Любовь поежилась от этой мысли и вытащила из кармана свой единственный козырь.
— Я прошу прощения, инспектор. Особенно за войну, которая уже стучит к нам в дверь! Наших домов здесь скоро может не стать, мы слышали, что даже американцы могут сюда нагрянуть. Помоги нам Господь, если такое случится.
— Ха! Зачем это они приедут? Россия-матушка не настолько глупа, чтобы влезать в это дело, да и иностранцев сюда не заманишь. У гнезваров и ибли своя война за эти края, за кусок гор, где ничего нет, так что и пару коз содержать нельзя. Невидимые хозяева снабжают оружием гнезваров и равнодушно наблюдают за событиями. Этот урок мы хорошо усвоили от своих американских друзей: кормящая рука работает издалека. Посмотрите, что в конце концов случилось в Ираке.

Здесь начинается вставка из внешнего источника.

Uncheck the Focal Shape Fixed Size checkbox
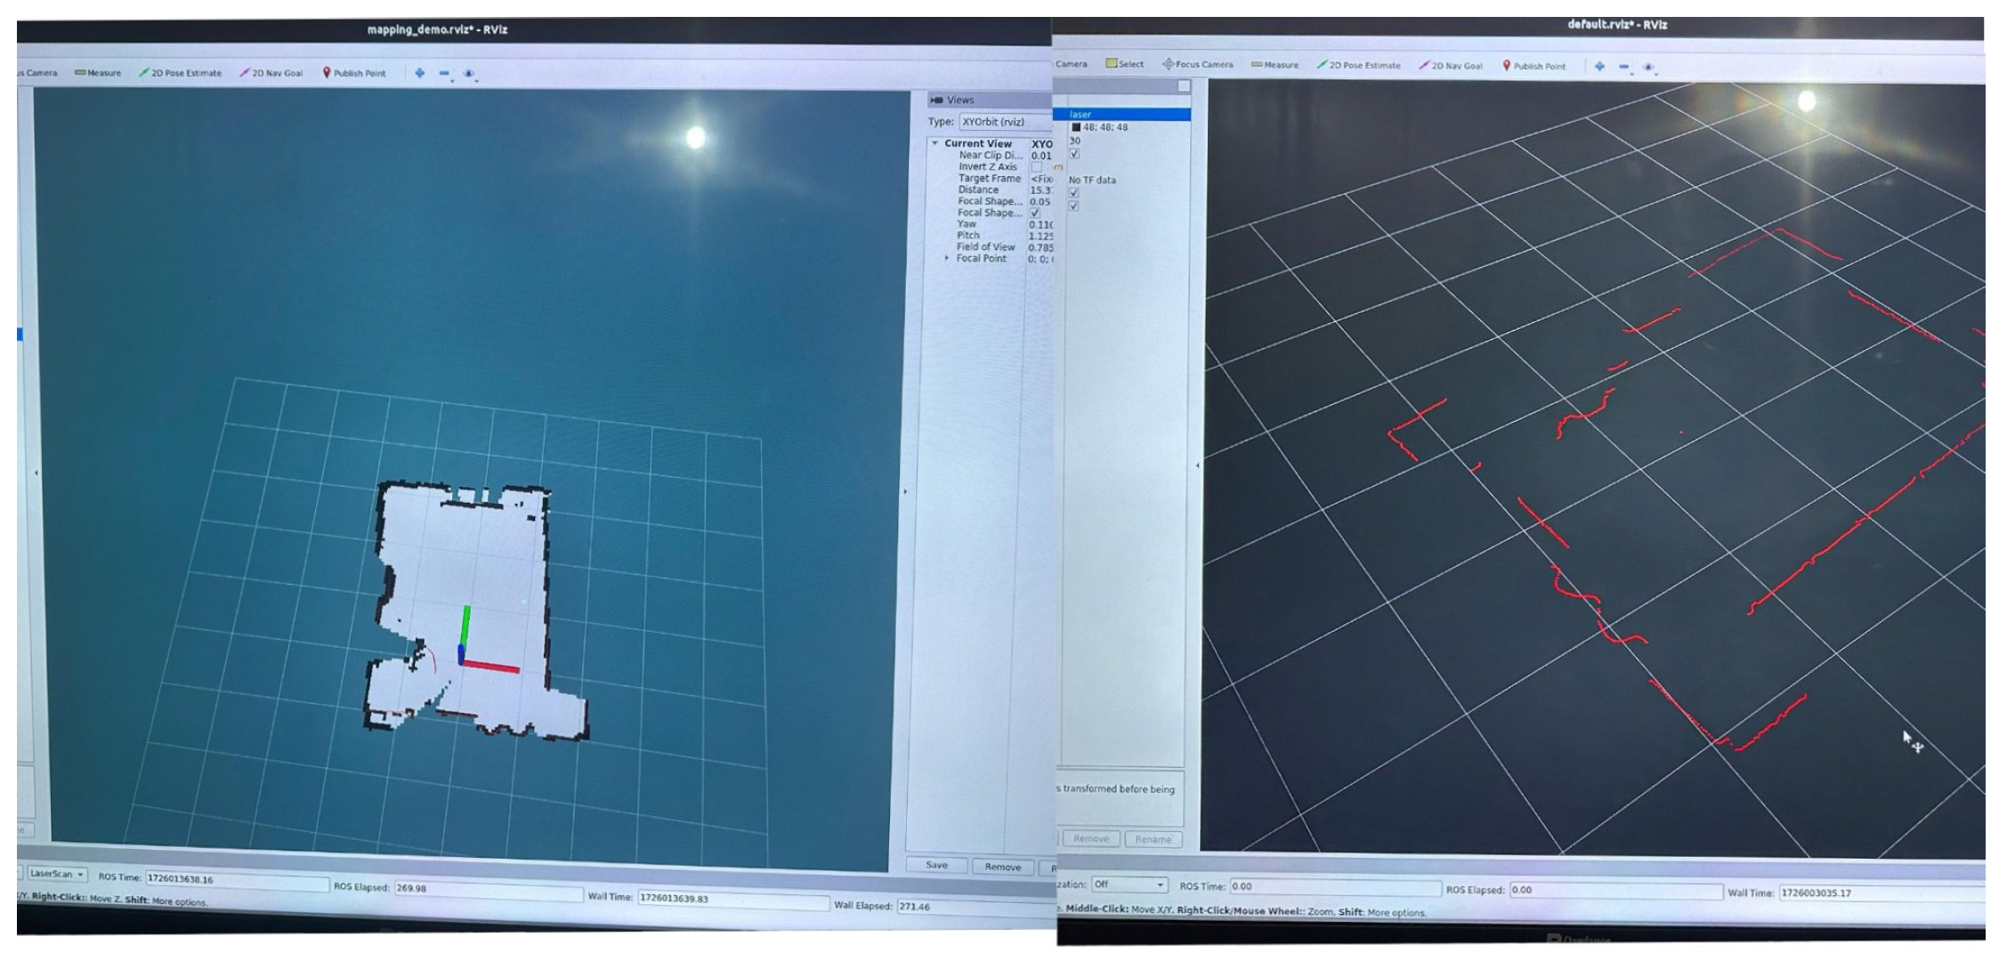The height and width of the screenshot is (961, 2007). [x=1034, y=214]
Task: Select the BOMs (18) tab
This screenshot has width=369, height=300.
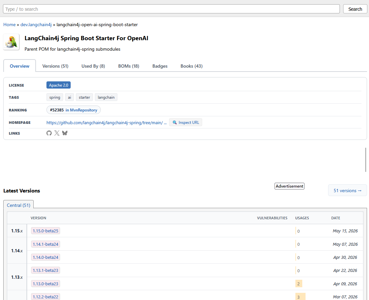Action: 129,66
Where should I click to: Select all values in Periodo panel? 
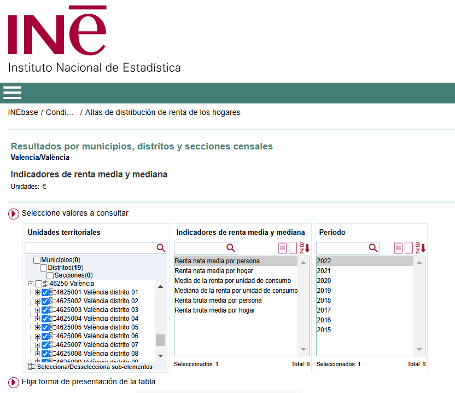tap(399, 248)
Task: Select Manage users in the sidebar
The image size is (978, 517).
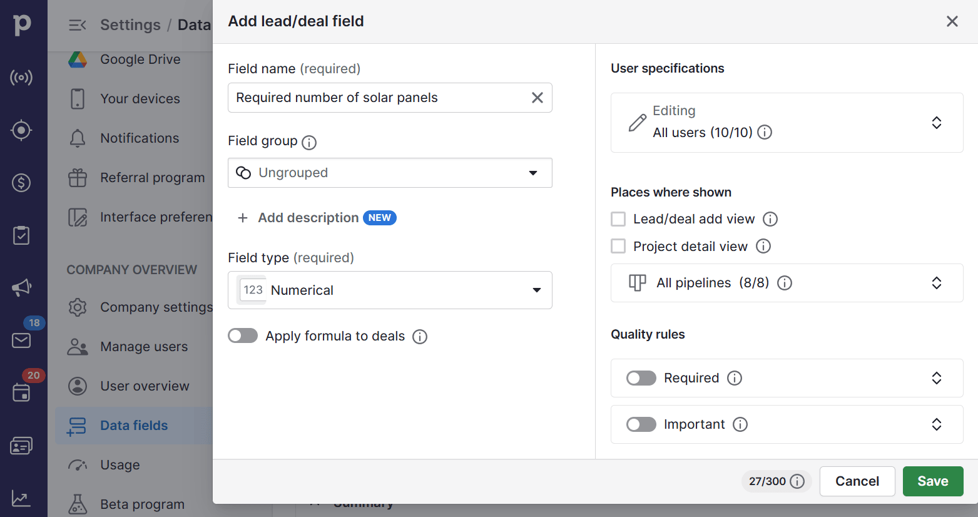Action: (143, 346)
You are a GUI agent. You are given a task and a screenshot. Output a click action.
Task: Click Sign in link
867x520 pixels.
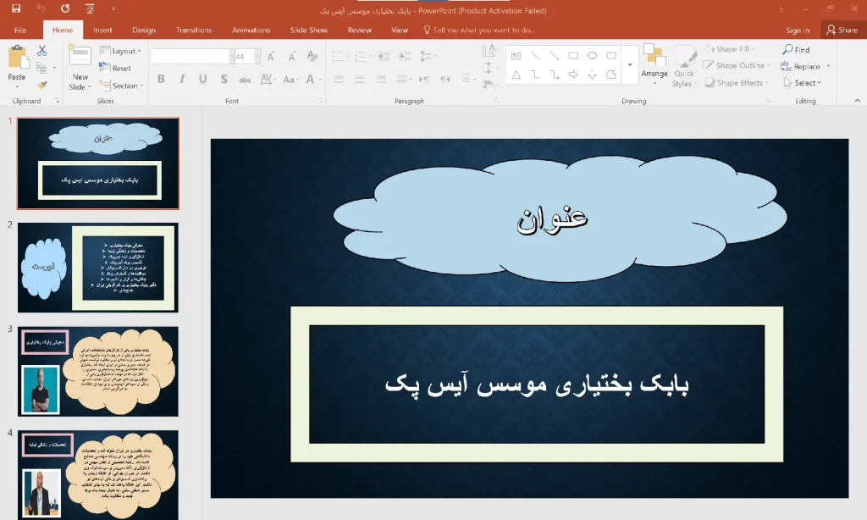(x=797, y=30)
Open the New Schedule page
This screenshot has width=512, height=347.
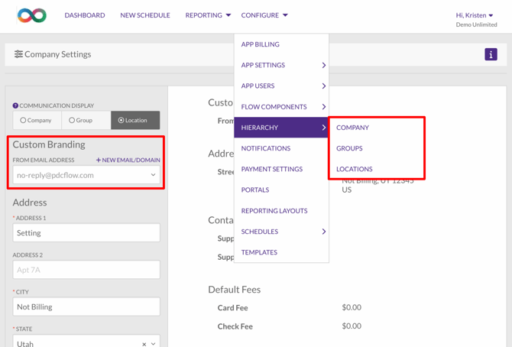[145, 15]
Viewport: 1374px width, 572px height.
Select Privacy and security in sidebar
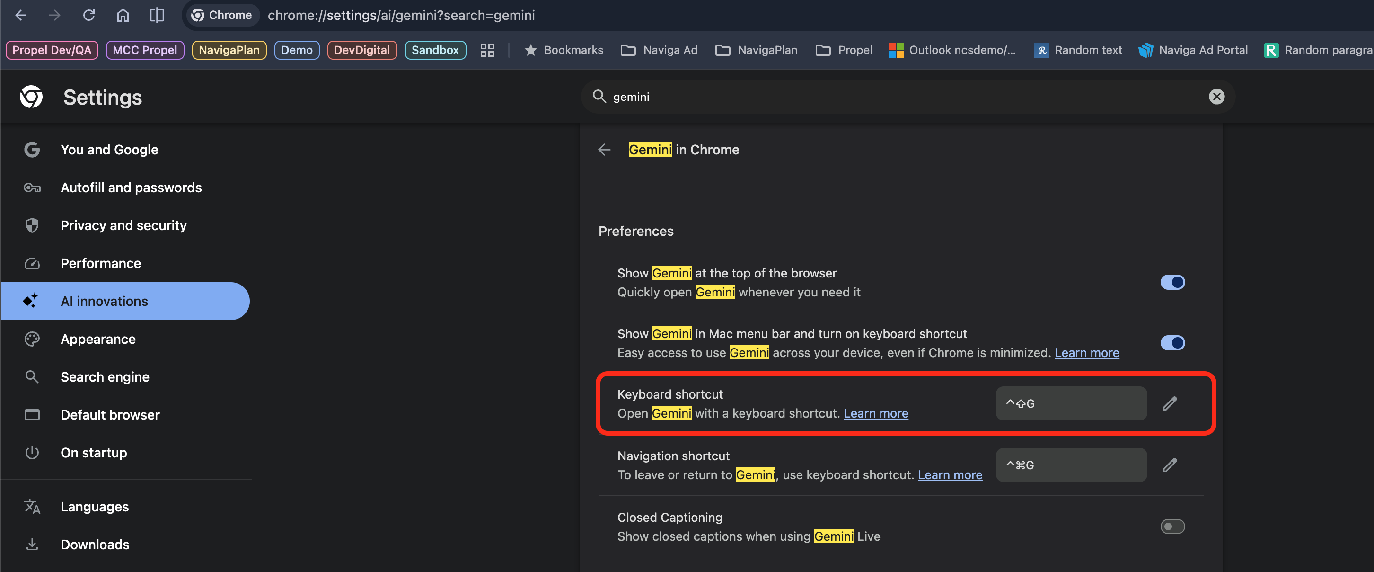click(123, 226)
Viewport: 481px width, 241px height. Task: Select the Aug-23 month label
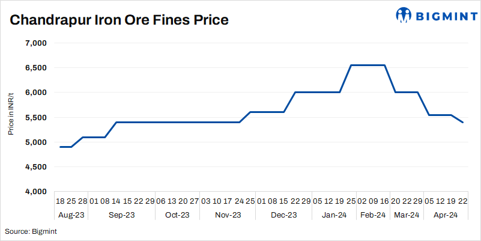71,215
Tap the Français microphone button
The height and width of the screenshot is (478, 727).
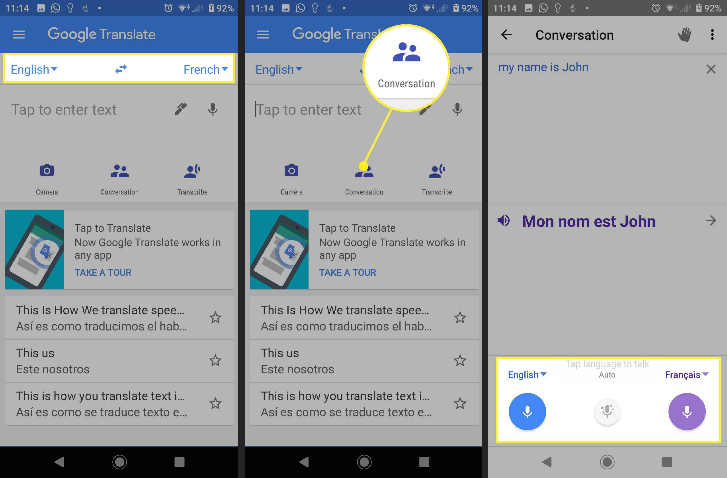coord(686,411)
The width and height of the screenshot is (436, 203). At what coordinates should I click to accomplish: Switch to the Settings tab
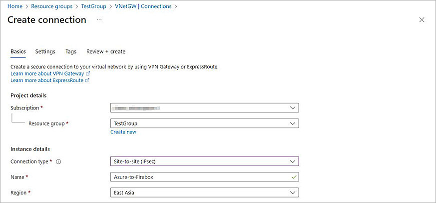point(45,52)
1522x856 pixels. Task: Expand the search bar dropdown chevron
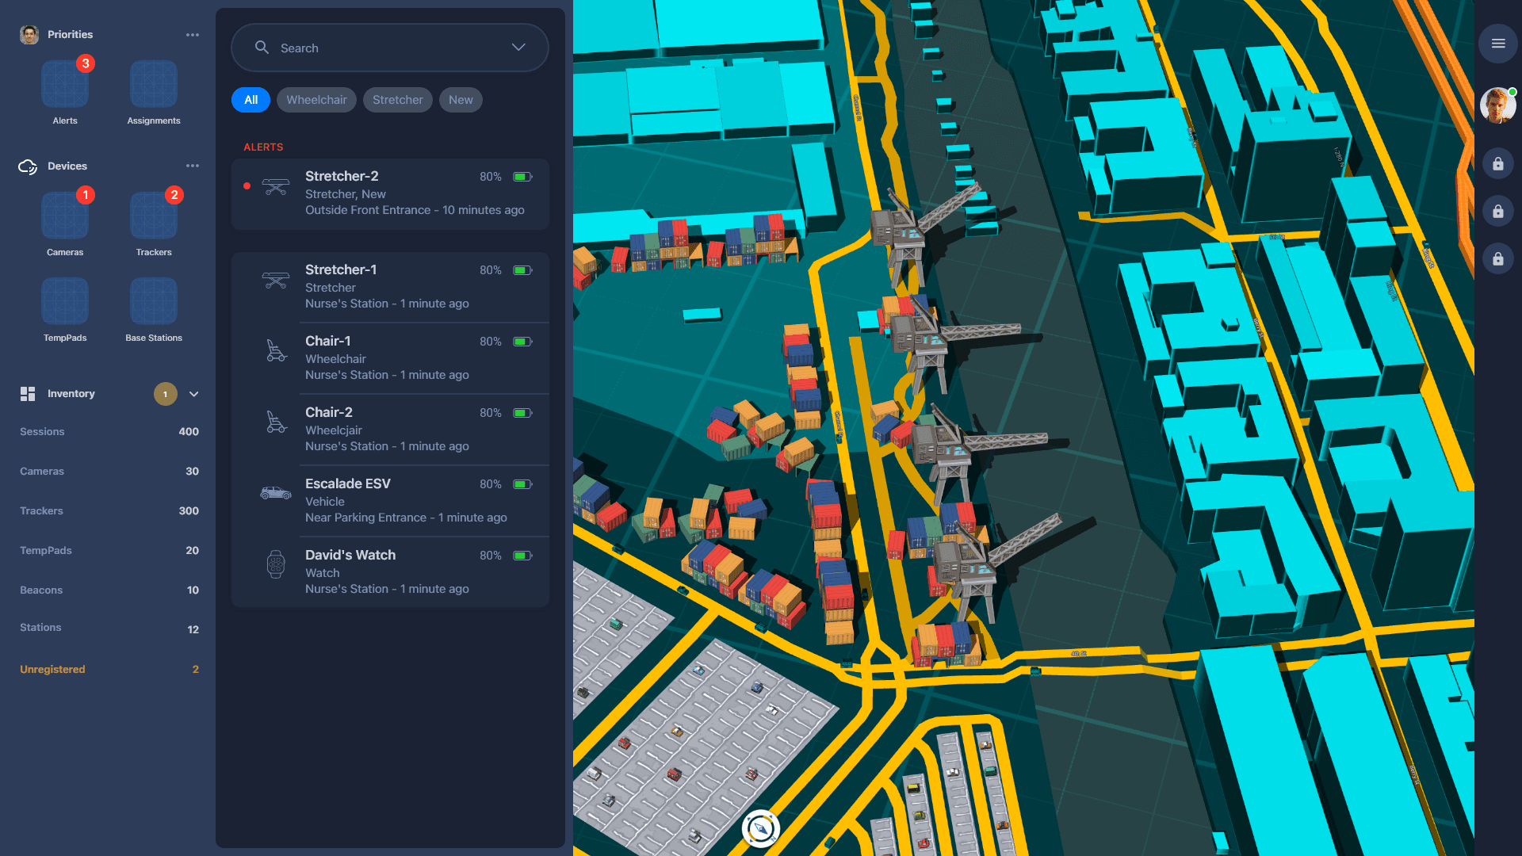coord(519,48)
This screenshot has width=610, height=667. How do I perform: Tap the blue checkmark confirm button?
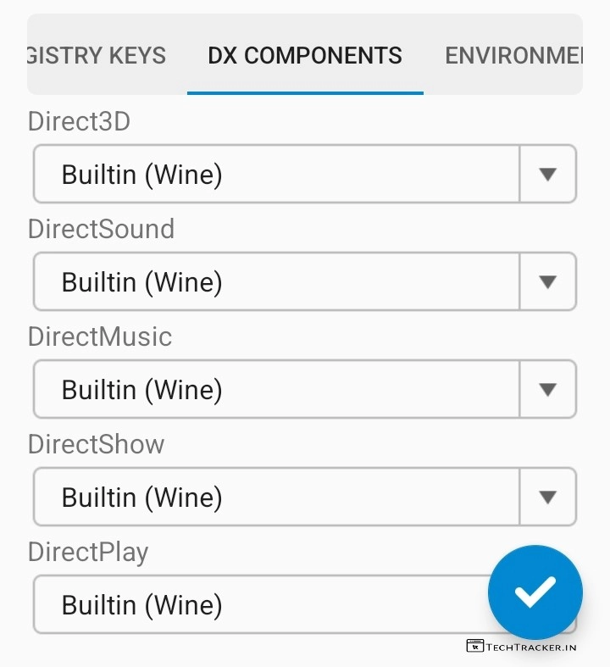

— Да, но американцы ведь перекинули войска из Аравии в Хайастан. Они ведь это сделали с умыслом, да, инспектор?
— Да уж точно не ради освобождения исламских зон. Но нужно иметь дикое воображение, чтобы представить себе, что их может заинтересовать наш кусок льда и грязи, притом что здесь нет никаких природных ресурсов и не требуется никаких дорогостоящих восстановительных работ. Скорее, иранская граница засосала их, как любовный эликсир. Сомневаюсь, что они вообще слышали о нашей крысиной норе.
— И все же, — ответила Любовь, не сводя глаз с двери, в которой появился ее отец, — ибли борются по-настоящему, моздоки и чечены каждый день приходят на помощь. Вам следует знать, что отсюда и до Азкуи разорена каждая деревня, и все этнические ибли были убиты или вывезены прочь. Каждая проведенная здесь минута приближает нас к смерти.
Абакумов пожал плечами:
— Ну и пусть, я-то не ибли.
— Нет, ну конечно же, — сказала Любовь, вдруг осознав, что лицо у нее очень грязное, и немного отодвинулась в тень.
— И если вы хотите послушать, что я думаю по этому поводу, этнический вопрос — это просто хитрость для привлечения международных агентств, — произнес Абакумов, изучая по очереди ногти. — Ибли нашли свои корни и раздули историю до небес, чтобы весь мир выразил им сочувствие. Правда заключается в том — и это широко известный факт на всех уровнях правительства, в которых я вращаюсь, — что ни одна этническая проблема не существовала до развала Союза. Ибли борются ради денег. Вот и все. Именно здесь правительство могло бы, по моему мнению, быть поумнее, потому что, если бы они просто платили им пенсии и заработные платы, те бы счастливо вернулись на свои поля. А вместо этого, благодаря чеченцам, у нас есть сформированное дело об угнетении, что позволяет им бороться за независимость. Они отказываются видеть, что Закавказье находится в такой же ситуации.